WASHINGTON (Reuters) - Supreme Court Justice nominee Elena Kagan criticized the court she is seeking to join during a private meeting on Thursday with Democratic Senator Arlen Specter, the senator told reporters.
Specter said Kagan agreed with him that the court takes “too few cases” and erred this year in its landmark 5-4 ruling that struck down campaign finance limits. As U.S. solicitor general, Kagan represented the government in that case and unsuccessfully sought to keep those limits.
“She said she felt that the court was not sufficiently deferential to Congress,” in the case, known as Citizens United, Specter said.
President Barack Obama, who nominated Kagan on Monday, denounced the ruling as having opened the gates to special interest money in U.S. politics and took the rare step of criticizing it in his State of the Union speech in January.
Specter said Kagan also reiterated her criticism that the Senate confirmation process yields little information about Supreme Court nominees and that one justice was less than forthcoming during his or her confirmation hearing.
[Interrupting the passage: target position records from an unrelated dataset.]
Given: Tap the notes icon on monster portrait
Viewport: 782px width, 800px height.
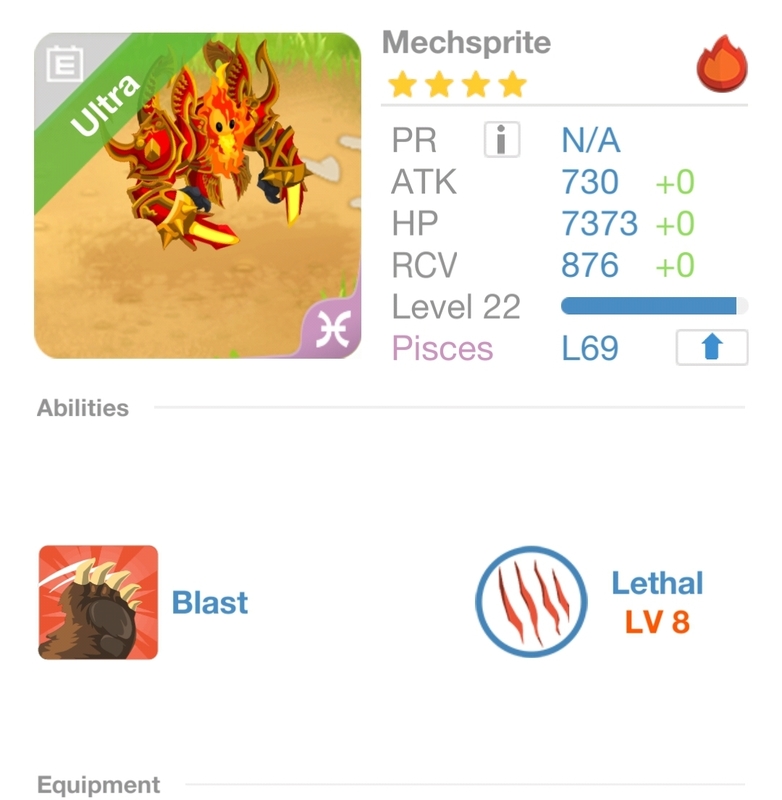Looking at the screenshot, I should (x=65, y=63).
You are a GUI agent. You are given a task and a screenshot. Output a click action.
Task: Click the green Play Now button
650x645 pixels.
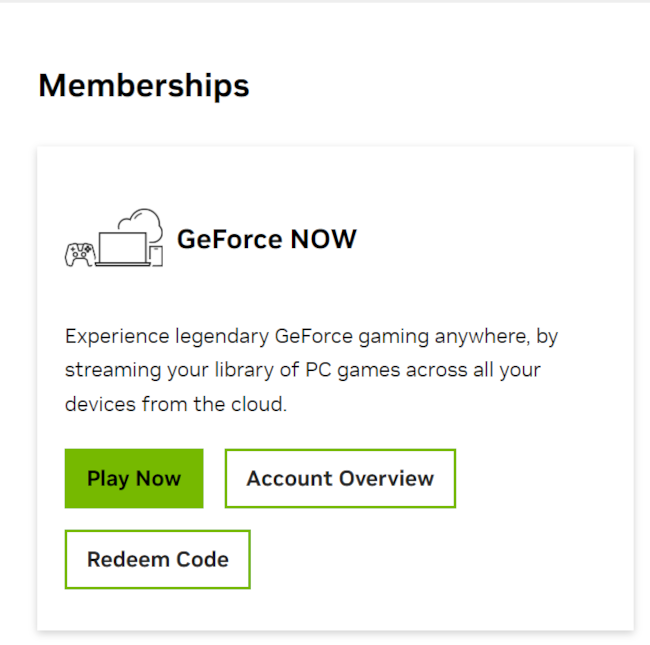(x=134, y=478)
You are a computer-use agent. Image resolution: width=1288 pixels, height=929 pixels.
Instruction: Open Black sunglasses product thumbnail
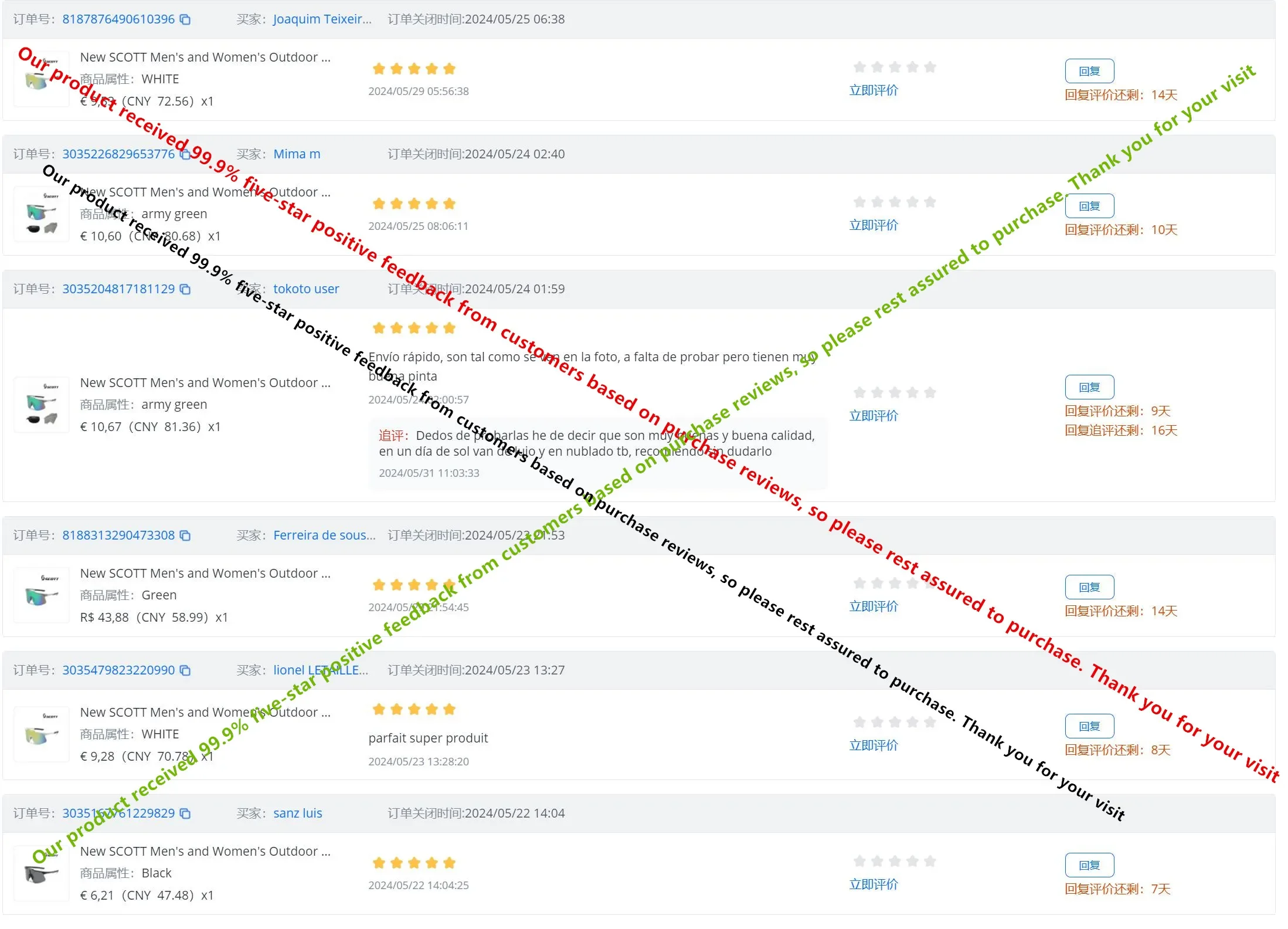[41, 873]
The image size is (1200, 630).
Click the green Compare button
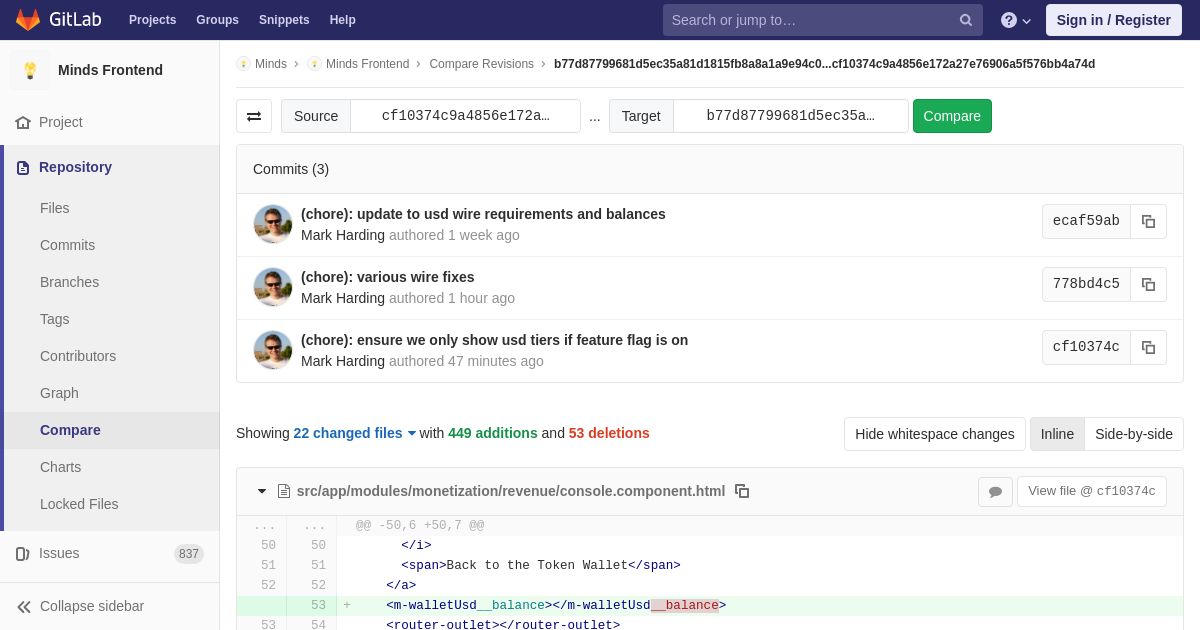[952, 116]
Specter declined to identify the justice, but said it was not Chief Justice John Roberts, who Specter himself has complained was less than candid during his 2005 hearing.
Specter voted against Kagan’s confirmation for solicitor general before bolting the Republican Party last year. He complained at the time that her answers to his questions were inadequate. His ‘no’ vote has become an issue in his bid to win the Democratic nomination next week for re-election.
Specter emerged from Thursday’s meeting with Kagan saying she “was very forthcoming during our discussion” and calling her “a good candidate.” But he said he would withhold judgment on whether to support the nomination until after her Senate confirmation hearing, expected to be in June or July.
Kagan, seen as a moderate, appears headed toward bipartisan approval. She met with Specter during a second day of courtesy visits with members of the Senate.
Specter said Kagan reiterated her earlier criticism, made in 1995, of the confirmation process as “not telling very much about the nominee. She stood by the word ‘charade.'”
“And she identified a specific justice who she thought was not appropriate in responses,” Specter said.
On other matters, Specter said Kagan “was enthusiastic” about calls by him and others to televise court proceedings and “seemed receptive but noncommittal” about his bid to allow Congress to direct the court to consider specific cases.
If confirmed, Kagan would replace retiring Justice John Paul Stevens, a leading liberal on the nine-member court.